Building the Atlas: Technical notes of The r/place Atlas

· · 17 minutes

We got a green light where, after a setback of events, r/place made its comeback in 2023. It’s a huge news for me, as I with my team on Place Atlas Initiative did some preparations behind-the-scenes in case this really happened (there are hints, but it was not the April Fools event), and then we know that it’s really, really happened.

It’s been a pleasure to work on this project along with the team, so here are some things regarding the Atlas and its development, both on last year and this year. I promise no ChatGPT is used.1

For the note, there are plenty of instances of the Atlas, both on the organization and from myself, but as a starting point, you can take a look at the 2023 Atlas on https://2023.place-atlas.stefanocoding.me/, or take a look at the 2022 Atlas on https://2022.place-atlas.stefanocoding.me/.

A short overview of r/place and the Atlas

The banner of r/place in 2023. (Reddit)
The banner of r/place in 2023. (Reddit)

For those who didn’t know r/place or Reddit,2 r/place is an event since 2017, where there is a blank canvas in which people can place a single pixel with an interval amount of time (usually 5 minutes). With collaboration, a group of people can draw art in it, putting them in the history of Reddit (probably). Of course with such scale of the website itself, there can be alliances or rivalries.

In 2017 and 2022, r/place is just an April Fools event that lasts for few days. For the 2023, it made a comeback, not in April, but in the end of July, in the midst of the controversial API changes. It sure is a bad time for Reddit,3 but in the Atlas, we go on.

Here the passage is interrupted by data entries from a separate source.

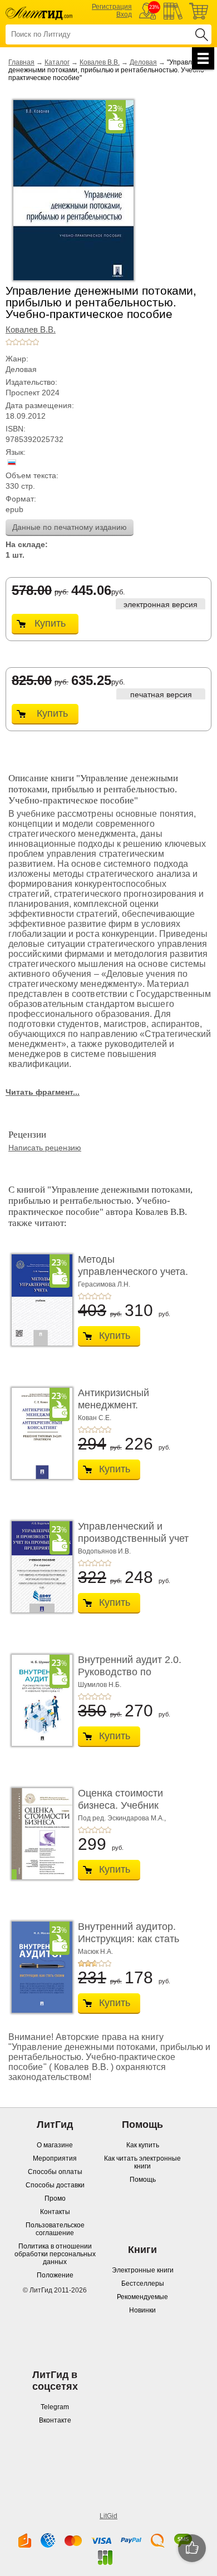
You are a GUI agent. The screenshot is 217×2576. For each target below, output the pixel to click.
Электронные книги (143, 2270)
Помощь (143, 2179)
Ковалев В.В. (100, 62)
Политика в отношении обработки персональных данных (55, 2254)
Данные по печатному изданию (69, 527)
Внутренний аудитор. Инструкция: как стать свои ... (128, 1938)
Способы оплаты (55, 2172)
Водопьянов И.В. (104, 1551)
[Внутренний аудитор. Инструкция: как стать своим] (39, 1967)
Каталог (57, 62)
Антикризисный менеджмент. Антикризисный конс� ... (130, 1411)
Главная (21, 62)
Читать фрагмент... (43, 1092)
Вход (124, 14)
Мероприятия (55, 2158)
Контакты (55, 2212)
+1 (9, 342)
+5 (35, 342)
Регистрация (112, 7)
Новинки (142, 2310)
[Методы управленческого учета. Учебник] (39, 1300)
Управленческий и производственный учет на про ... (133, 1538)
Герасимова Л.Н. (104, 1284)
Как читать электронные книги (142, 2162)
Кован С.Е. (94, 1418)
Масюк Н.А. (95, 1951)
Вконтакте (55, 2420)
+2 (15, 342)
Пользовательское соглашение (55, 2229)
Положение (55, 2275)
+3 (22, 342)
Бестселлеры (142, 2283)
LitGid (108, 2516)
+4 (29, 342)
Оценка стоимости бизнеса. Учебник (120, 1799)
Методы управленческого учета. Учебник (133, 1271)
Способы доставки (55, 2185)
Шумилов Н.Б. (99, 1685)
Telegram (55, 2407)
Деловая (143, 62)
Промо (55, 2198)
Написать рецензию (44, 1147)
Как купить (142, 2145)
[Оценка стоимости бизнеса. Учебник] (39, 1833)
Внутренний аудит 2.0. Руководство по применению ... (129, 1671)
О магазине (55, 2145)
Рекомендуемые (142, 2297)
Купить (50, 623)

What does the Atlas do? Simple: We document each artwork as a map for people to see. The Atlas is built with entries, containing the name of the artwork, the area of the artwork, the description of it, and the relevant links. I like documenting things, and the mission of the Atlas is appropriate for me to contribute.

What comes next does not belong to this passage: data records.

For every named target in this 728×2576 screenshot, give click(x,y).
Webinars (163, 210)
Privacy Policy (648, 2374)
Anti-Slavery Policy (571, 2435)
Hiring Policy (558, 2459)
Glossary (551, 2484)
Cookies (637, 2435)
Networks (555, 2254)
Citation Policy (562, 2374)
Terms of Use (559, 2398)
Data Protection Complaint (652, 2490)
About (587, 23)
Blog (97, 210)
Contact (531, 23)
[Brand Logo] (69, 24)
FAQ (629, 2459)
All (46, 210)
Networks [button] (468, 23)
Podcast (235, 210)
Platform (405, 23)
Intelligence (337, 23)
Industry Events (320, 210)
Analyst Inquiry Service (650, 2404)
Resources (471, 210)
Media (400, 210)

How I contributed (and somehow being part of the team)

Ilustration showing Mona staring on the side, with the globe with GitHub activity behind her. (GitHub)
Ilustration showing Mona staring on the side, with the globe with GitHub activity behind her. (GitHub)

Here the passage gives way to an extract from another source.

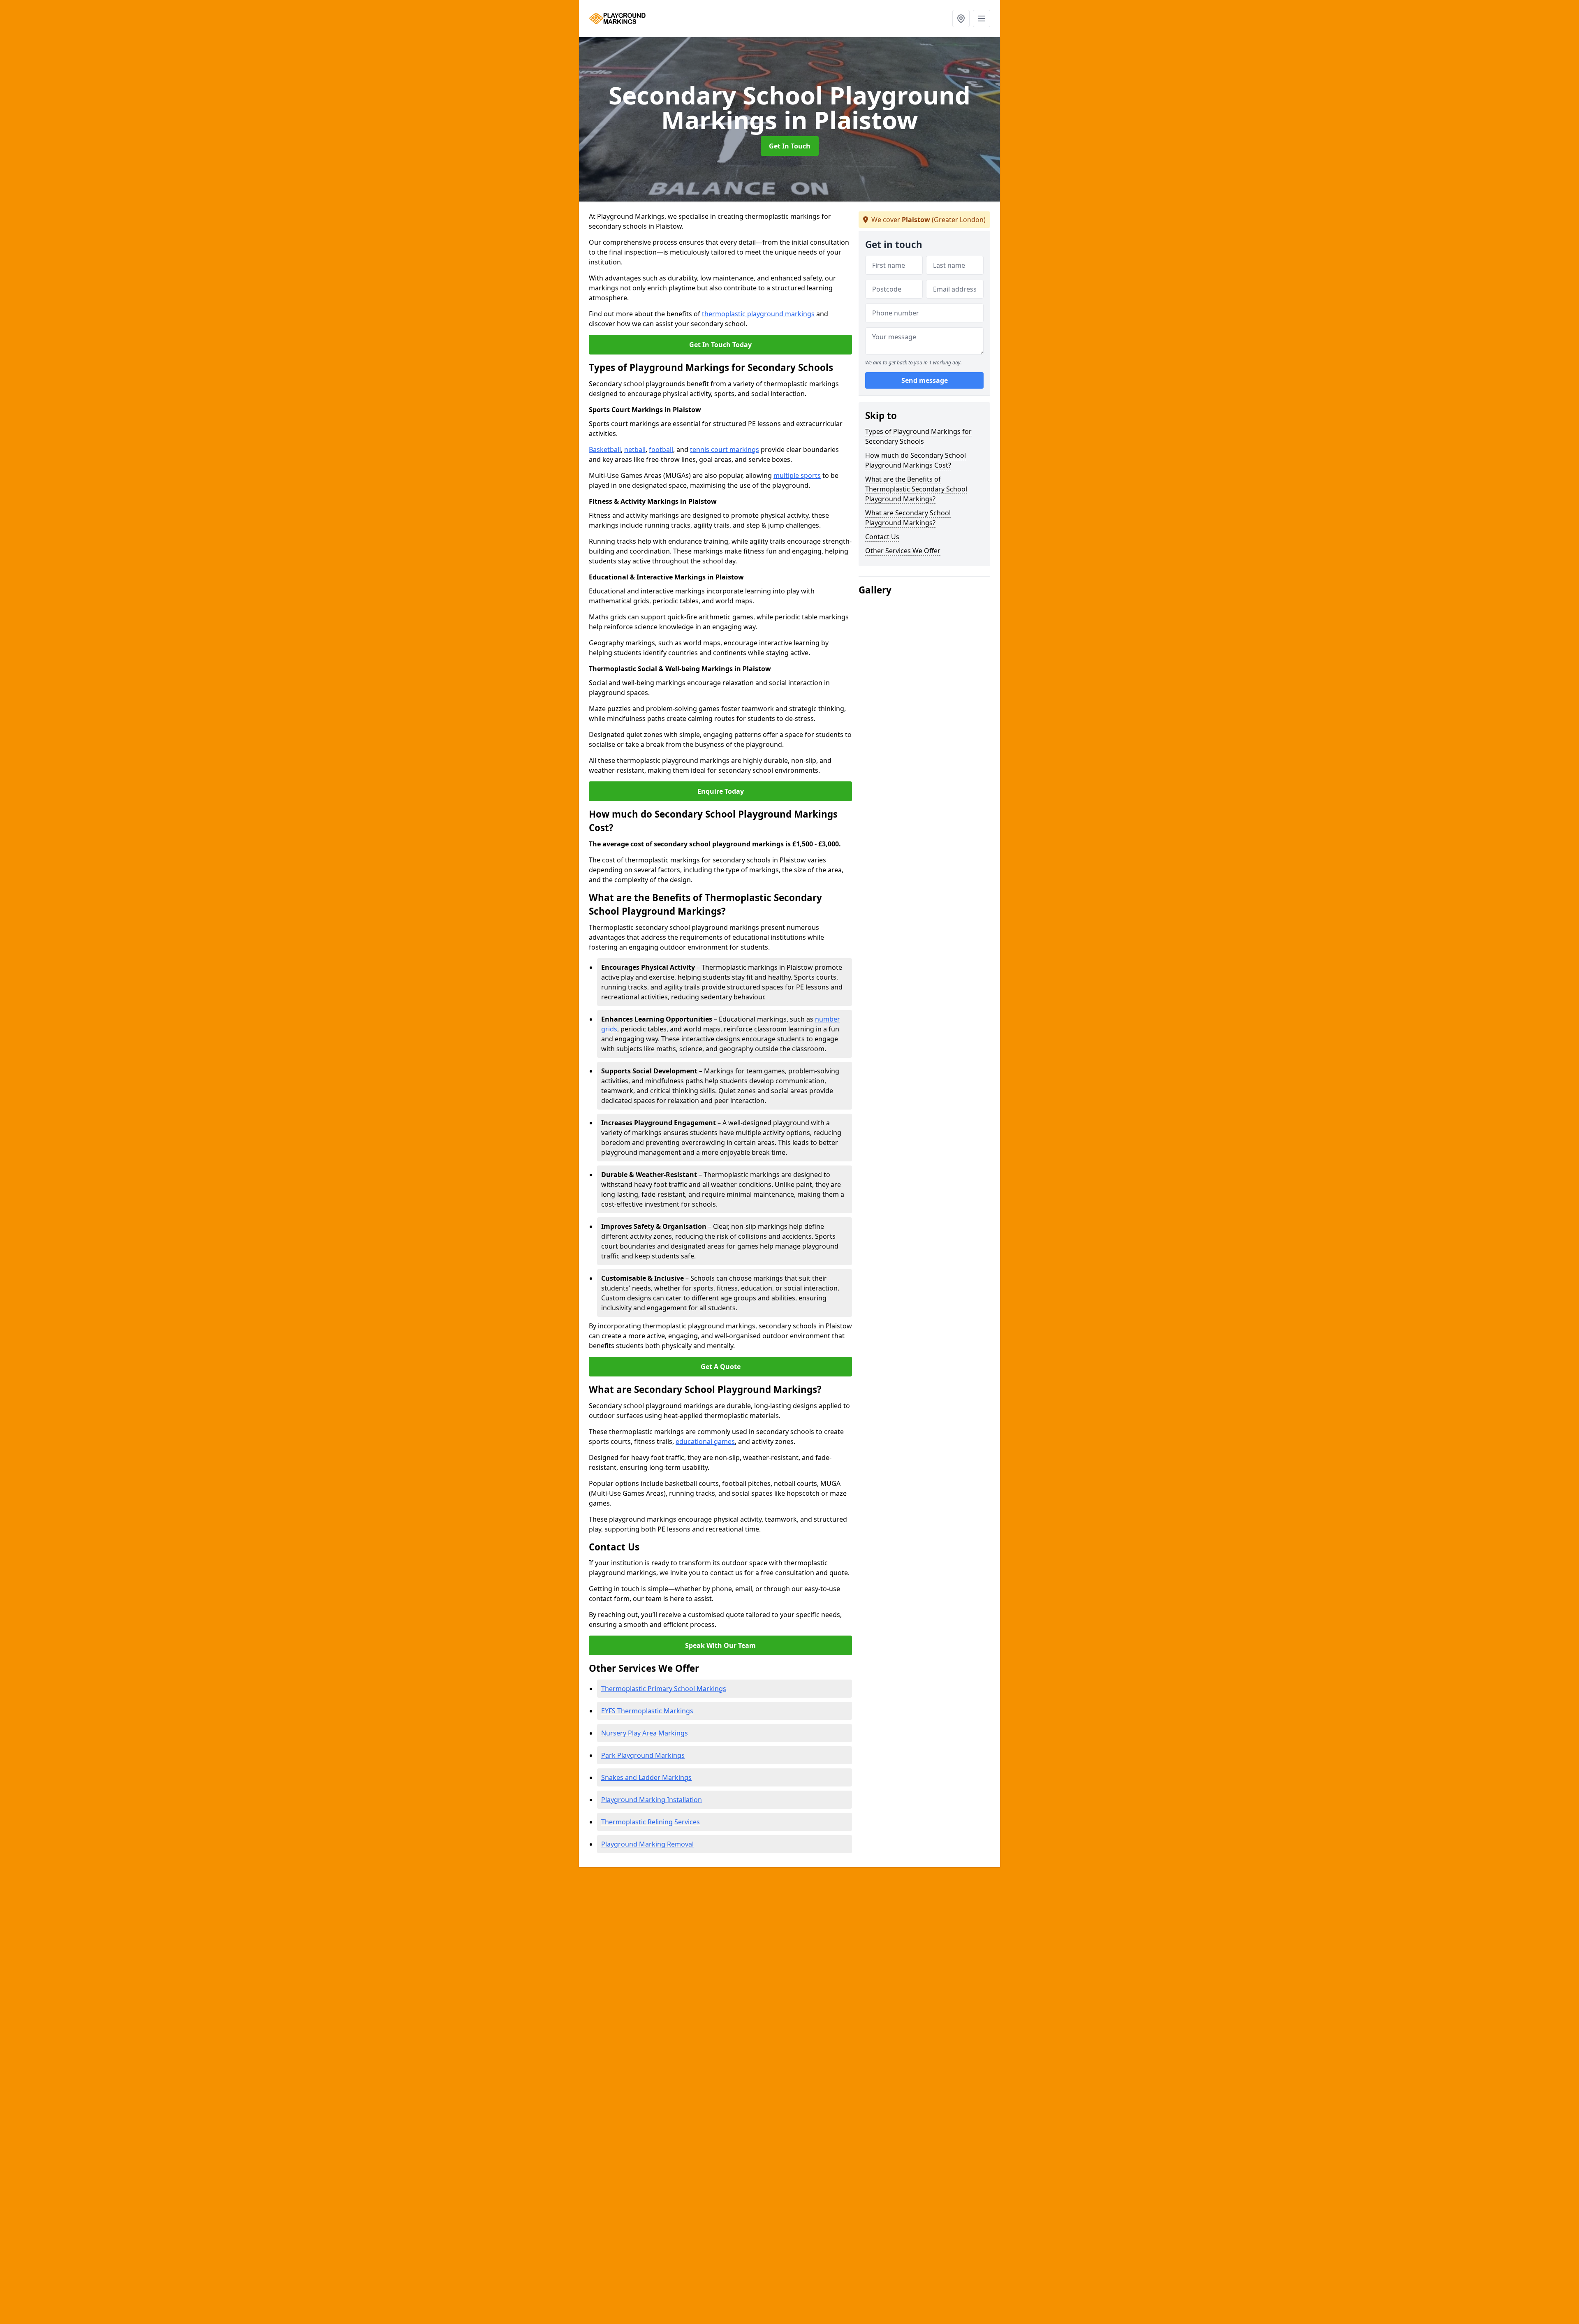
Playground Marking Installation (651, 1799)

For transparency, I’m now at the position of “Developer Team Leader”, but I have to start this with an important note: I don’t intend to joining the staff team or the organization per se.

The unique nature of an open source project is that you can just come up to them, try improve the project in some way or another, and hopefully your changes are recognized and being implemented, if the project owners/members said so. This is a real-life experience, with an plus (or minus) of having less responsibility than a working job, something that you can put in your own resume. But, that’s not my primary intention either.

My intentions are simple: I just want to help. That’s it all. I don’t want to give too much value of my contributions, as I don’t want the sunk-cost fallacy to come bite me. Should they accept my pull request, that’s nice, as it is one more part of something that I made better. If they don’t, so be it, there are more opportunities out there.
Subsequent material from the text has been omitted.